Sunday, November 6, 2022

The Right-Wing Plan To Bring Down The Regulators Reaches The Supreme Court - Talking Points Memo

The Right-Wing Plan To Bring Down The Regulators Reaches The Supreme Court Talking Points Memo

By Sara Posner

On Monday, the Supreme Court will hear arguments in a SEC v. Cochran, a case in which the conservative majority could further erode the ability of the Securities and Exchange Commission to regulate financial markets — and, depending on how the justices decide the case, potentially deal a powerful blow to other agencies’ ability to carry out their regulatory and enforcement mandates as well.

At issue in the case is whether Michelle Cochran, a certified public accountant, can challenge the constitutionality of the administrative law judge who presided over a proceeding the SEC brought against her for allegedly violating accounting standards of the Public Company Accounting Oversight Board. Congress created the PCAOB in a 2002 law to protect investors by ensuring accurate audits of publicly traded companies.
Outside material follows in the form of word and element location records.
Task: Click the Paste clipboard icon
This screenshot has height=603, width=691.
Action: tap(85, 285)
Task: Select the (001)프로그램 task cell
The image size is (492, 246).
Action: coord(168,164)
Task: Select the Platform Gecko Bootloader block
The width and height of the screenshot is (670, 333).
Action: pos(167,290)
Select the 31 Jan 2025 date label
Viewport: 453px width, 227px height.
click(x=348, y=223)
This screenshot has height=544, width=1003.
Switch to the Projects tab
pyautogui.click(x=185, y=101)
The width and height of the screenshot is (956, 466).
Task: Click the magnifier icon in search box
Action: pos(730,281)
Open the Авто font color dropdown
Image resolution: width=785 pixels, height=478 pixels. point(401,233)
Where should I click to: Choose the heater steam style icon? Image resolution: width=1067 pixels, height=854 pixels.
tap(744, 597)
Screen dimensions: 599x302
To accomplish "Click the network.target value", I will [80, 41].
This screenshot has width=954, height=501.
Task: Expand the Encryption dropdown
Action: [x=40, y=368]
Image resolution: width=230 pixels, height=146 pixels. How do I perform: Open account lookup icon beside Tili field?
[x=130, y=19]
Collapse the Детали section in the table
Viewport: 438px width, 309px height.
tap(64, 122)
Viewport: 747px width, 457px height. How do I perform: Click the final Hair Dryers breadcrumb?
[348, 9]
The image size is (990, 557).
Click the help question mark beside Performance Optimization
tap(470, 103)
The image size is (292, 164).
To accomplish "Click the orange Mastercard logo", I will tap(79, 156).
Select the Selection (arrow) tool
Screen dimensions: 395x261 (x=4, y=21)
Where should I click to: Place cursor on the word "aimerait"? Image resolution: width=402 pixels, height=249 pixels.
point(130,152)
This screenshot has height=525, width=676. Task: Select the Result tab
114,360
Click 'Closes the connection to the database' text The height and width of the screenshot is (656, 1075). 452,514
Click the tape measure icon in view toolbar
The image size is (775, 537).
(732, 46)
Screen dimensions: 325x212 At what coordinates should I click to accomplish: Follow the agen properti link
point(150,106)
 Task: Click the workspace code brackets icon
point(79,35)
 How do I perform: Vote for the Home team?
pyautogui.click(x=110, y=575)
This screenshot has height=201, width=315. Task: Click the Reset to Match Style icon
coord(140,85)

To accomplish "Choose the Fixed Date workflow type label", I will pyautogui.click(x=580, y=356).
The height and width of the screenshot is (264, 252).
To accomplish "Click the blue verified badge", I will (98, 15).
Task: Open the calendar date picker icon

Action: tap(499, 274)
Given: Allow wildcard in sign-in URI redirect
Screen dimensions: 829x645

That may sound like an in-the-weeds dispute of interest only to financial services professionals and the federal officials Congress has tasked with regulating them. But far from being an exercise in legal minutiae, the case exemplifies a right-wing push to destroy what conservatives derisively call “the administrative state,” or the federal government agencies that protect the environment, food safety, financial markets, public health, and much more.


A deeper look inside the Cochran litigation shows how right-wing ideologues are succeeding in shaping negative judicial — and, along the way, public — assessments of federal government agencies as unconstitutional perpetrators of infringements on civil liberties. They do this not only by bringing cases that challenge the agencies’ constitutionality, but by injecting those cases with extra-legal arguments intended to portray the federal bureaucracy in the worst possible light, as an anti-democratic, tyrannical behemoth bent on stripping Americans of their freedom. These arguments are getting a more receptive hearing as the federal bench is increasingly stacked with judges hand-picked by conservative activists during the Trump era, who are similarly steeped in this ideology.

The Cochran case represents just one line of attack on federal agencies, in particular the SEC’s authority to regulate financial services professionals. “Professionals getting in trouble with their licensing regulators for violating professional conduct rules — and then complaining about having professional licensing consequences for those violations — is what we’re talking about,” said James Tierney, a professor at the Nebraska College of Law who previously worked at the SEC. “That’s the consequence of being in a licensed profession,” Tierney said. But, he added, “There are judges and litigants who think professional occupational licensing is the most foul intervention into civil liberties that we’ve ever seen.”